### TASK OBJECTIVE
Down to the last line, set the entries down again exactly.

Dataset entries
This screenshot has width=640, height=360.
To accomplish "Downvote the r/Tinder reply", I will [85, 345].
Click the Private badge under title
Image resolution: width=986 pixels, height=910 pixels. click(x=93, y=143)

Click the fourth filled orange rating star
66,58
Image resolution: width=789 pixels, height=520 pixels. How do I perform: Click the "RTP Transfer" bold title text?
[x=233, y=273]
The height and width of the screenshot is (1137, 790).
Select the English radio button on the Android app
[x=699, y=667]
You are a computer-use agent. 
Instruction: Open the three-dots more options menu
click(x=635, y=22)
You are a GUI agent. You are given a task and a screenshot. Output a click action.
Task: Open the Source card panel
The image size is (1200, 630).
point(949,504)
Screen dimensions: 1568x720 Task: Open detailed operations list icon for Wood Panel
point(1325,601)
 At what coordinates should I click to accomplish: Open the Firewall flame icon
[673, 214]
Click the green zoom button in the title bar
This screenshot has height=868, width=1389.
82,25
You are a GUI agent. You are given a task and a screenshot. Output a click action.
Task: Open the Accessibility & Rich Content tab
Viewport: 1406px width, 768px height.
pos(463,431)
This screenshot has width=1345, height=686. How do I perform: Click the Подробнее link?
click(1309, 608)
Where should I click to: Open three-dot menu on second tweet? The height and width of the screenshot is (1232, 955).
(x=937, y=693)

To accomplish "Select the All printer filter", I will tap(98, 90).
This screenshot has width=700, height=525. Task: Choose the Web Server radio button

### SOLUTION
This screenshot has width=640, height=360.
To accomplish "Downvote the r/Tinder reply", I will [85, 345].
Click the Private badge under title
Image resolution: width=986 pixels, height=910 pixels. click(x=93, y=143)

Click the fourth filled orange rating star
66,58
Image resolution: width=789 pixels, height=520 pixels. How do I perform: Click the "RTP Transfer" bold title text?
[x=233, y=273]
The height and width of the screenshot is (1137, 790).
Select the English radio button on the Android app
[x=699, y=667]
You are a computer-use agent. 
Instruction: Open the three-dots more options menu
click(x=635, y=22)
You are a GUI agent. You are given a task and a screenshot. Output a click action.
Task: Open the Source card panel
The image size is (1200, 630).
point(949,504)
Screen dimensions: 1568x720 Task: Open detailed operations list icon for Wood Panel
point(1325,601)
 At what coordinates should I click to accomplish: Open the Firewall flame icon
[673, 214]
Click the green zoom button in the title bar
This screenshot has height=868, width=1389.
82,25
You are a GUI agent. You are given a task and a screenshot. Output a click action.
Task: Open the Accessibility & Rich Content tab
Viewport: 1406px width, 768px height.
pos(463,431)
This screenshot has width=1345, height=686. How do I perform: Click the Подробнее link?
click(1309, 608)
Where should I click to: Open three-dot menu on second tweet? The height and width of the screenshot is (1232, 955).
(x=937, y=693)

To accomplish "Select the All printer filter", I will tap(98, 90).
This screenshot has width=700, height=525. Task: Choose the Web Server radio button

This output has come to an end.